Your assignment →
Give again, word for word, every line below from the one that has "Open Cloud Shell terminal icon" through the one that has "Task: Open the Quảng Nam province link", both included, and no others.

Stored data →

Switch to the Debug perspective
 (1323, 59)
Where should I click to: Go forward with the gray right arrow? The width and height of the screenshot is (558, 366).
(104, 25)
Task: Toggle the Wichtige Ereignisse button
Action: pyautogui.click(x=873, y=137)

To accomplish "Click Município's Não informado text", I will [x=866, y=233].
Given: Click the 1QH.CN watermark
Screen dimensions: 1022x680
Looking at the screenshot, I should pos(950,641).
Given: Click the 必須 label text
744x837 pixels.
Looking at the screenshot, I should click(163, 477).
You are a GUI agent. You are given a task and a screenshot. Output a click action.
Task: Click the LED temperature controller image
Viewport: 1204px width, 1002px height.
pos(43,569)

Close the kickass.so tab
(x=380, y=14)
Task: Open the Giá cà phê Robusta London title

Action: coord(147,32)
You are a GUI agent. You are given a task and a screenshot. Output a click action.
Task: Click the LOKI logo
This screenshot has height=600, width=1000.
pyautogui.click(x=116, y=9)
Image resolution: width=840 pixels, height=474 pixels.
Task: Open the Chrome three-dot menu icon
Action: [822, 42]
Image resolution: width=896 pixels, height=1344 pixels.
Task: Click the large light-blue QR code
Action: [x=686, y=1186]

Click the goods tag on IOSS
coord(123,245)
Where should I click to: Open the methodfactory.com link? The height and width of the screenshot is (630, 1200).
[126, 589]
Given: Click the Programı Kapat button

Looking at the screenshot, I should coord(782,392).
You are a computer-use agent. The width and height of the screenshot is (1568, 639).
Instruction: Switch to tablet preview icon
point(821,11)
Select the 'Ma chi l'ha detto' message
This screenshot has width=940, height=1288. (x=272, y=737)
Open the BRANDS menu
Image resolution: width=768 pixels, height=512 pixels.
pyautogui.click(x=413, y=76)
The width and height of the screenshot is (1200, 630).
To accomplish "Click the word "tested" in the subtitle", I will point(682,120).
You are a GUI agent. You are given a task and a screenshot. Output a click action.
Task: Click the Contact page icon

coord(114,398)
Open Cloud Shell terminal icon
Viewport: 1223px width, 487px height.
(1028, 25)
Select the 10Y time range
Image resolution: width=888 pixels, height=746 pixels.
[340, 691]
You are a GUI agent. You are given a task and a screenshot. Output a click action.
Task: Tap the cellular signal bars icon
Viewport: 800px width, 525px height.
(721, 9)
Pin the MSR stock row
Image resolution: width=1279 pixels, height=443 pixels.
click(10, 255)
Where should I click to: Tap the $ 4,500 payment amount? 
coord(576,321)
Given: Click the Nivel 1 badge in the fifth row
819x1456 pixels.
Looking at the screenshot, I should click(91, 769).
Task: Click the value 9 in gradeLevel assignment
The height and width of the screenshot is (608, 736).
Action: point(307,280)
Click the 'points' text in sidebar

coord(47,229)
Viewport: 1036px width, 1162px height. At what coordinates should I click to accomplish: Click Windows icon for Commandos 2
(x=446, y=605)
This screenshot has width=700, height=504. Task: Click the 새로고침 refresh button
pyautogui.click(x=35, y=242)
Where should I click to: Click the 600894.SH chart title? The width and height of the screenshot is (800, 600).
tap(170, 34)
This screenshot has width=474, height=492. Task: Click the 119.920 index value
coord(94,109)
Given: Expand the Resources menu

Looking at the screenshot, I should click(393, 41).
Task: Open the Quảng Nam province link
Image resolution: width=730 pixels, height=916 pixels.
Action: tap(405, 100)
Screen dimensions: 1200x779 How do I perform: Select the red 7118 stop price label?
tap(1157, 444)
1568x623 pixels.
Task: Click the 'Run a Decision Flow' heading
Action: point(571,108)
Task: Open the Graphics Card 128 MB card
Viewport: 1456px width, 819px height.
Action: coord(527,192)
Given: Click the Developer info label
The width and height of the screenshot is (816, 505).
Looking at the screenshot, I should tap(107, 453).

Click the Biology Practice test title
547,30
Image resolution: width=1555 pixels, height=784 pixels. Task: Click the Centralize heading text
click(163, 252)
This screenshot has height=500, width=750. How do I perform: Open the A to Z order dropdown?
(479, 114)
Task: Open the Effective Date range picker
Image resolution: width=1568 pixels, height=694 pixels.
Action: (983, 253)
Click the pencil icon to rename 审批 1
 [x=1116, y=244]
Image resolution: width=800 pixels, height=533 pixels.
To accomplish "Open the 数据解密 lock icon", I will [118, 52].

Result for this exercise →
Open Cloud Shell terminal icon
Viewport: 1223px width, 487px height.
(1028, 25)
Select the 10Y time range
Image resolution: width=888 pixels, height=746 pixels.
[340, 691]
You are a GUI agent. You are given a task and a screenshot. Output a click action.
Task: Tap the cellular signal bars icon
Viewport: 800px width, 525px height.
(721, 9)
Pin the MSR stock row
Image resolution: width=1279 pixels, height=443 pixels.
click(10, 255)
Where should I click to: Tap the $ 4,500 payment amount? 
coord(576,321)
Given: Click the Nivel 1 badge in the fifth row
819x1456 pixels.
Looking at the screenshot, I should click(91, 769).
Task: Click the value 9 in gradeLevel assignment
The height and width of the screenshot is (608, 736).
Action: point(307,280)
Click the 'points' text in sidebar

coord(47,229)
Viewport: 1036px width, 1162px height. At what coordinates should I click to accomplish: Click Windows icon for Commandos 2
(x=446, y=605)
This screenshot has width=700, height=504. Task: Click the 새로고침 refresh button
pyautogui.click(x=35, y=242)
Where should I click to: Click the 600894.SH chart title? The width and height of the screenshot is (800, 600).
tap(170, 34)
This screenshot has width=474, height=492. Task: Click the 119.920 index value
coord(94,109)
Given: Expand the Resources menu

Looking at the screenshot, I should click(393, 41).
Task: Open the Quảng Nam province link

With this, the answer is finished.